══ Provided records ══
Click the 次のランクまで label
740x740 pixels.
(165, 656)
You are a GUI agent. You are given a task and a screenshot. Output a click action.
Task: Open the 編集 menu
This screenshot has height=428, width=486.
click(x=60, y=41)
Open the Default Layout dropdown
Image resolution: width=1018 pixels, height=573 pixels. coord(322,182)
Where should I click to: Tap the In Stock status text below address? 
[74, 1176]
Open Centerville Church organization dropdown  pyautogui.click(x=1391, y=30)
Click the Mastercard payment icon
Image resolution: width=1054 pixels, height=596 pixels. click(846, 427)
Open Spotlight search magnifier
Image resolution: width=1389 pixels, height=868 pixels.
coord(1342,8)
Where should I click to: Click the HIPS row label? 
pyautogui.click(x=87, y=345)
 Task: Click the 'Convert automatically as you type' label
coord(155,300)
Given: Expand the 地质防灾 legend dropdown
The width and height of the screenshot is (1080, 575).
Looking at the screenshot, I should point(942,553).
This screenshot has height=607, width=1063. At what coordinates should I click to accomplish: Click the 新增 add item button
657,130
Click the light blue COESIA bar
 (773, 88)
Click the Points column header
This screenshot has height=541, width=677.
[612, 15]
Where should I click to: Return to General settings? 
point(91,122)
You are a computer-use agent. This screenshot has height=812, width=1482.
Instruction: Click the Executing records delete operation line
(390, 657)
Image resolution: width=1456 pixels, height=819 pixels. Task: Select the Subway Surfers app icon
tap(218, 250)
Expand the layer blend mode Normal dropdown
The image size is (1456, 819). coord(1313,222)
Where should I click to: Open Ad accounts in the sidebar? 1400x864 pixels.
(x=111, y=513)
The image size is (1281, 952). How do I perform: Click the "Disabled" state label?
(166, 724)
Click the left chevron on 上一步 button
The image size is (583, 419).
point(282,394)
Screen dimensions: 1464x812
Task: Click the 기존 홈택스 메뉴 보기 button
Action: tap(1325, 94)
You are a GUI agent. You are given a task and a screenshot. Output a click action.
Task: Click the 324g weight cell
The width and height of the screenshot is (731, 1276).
═══
## [Given request]
Copy all the entries above line for line, with no changes.

## [Task result]
Click the 次のランクまで label
740x740 pixels.
(165, 656)
You are a GUI agent. You are given a task and a screenshot. Output a click action.
Task: Open the 編集 menu
This screenshot has height=428, width=486.
click(x=60, y=41)
Open the Default Layout dropdown
Image resolution: width=1018 pixels, height=573 pixels. coord(322,182)
Where should I click to: Tap the In Stock status text below address? 
[74, 1176]
Open Centerville Church organization dropdown  pyautogui.click(x=1391, y=30)
Click the Mastercard payment icon
Image resolution: width=1054 pixels, height=596 pixels. click(846, 427)
Open Spotlight search magnifier
Image resolution: width=1389 pixels, height=868 pixels.
coord(1342,8)
Where should I click to: Click the HIPS row label? 
pyautogui.click(x=87, y=345)
 Task: Click the 'Convert automatically as you type' label
coord(155,300)
Given: Expand the 地质防灾 legend dropdown
The width and height of the screenshot is (1080, 575).
Looking at the screenshot, I should point(942,553).
This screenshot has height=607, width=1063. At what coordinates should I click to accomplish: Click the 新增 add item button
657,130
Click the light blue COESIA bar
 (773, 88)
Click the Points column header
This screenshot has height=541, width=677.
[612, 15]
Where should I click to: Return to General settings? 
point(91,122)
You are a computer-use agent. This screenshot has height=812, width=1482.
Instruction: Click the Executing records delete operation line
(390, 657)
Image resolution: width=1456 pixels, height=819 pixels. Task: Select the Subway Surfers app icon
tap(218, 250)
Expand the layer blend mode Normal dropdown
The image size is (1456, 819). coord(1313,222)
Where should I click to: Open Ad accounts in the sidebar? 1400x864 pixels.
(x=111, y=513)
The image size is (1281, 952). How do I perform: Click the "Disabled" state label?
(166, 724)
Click the left chevron on 上一步 button
The image size is (583, 419).
point(282,394)
Screen dimensions: 1464x812
Task: Click the 기존 홈택스 메뉴 보기 button
Action: tap(1325, 94)
You are a GUI agent. You are given a task and a screenshot. Output a click action.
Task: Click the 324g weight cell
The width and height of the screenshot is (731, 1276).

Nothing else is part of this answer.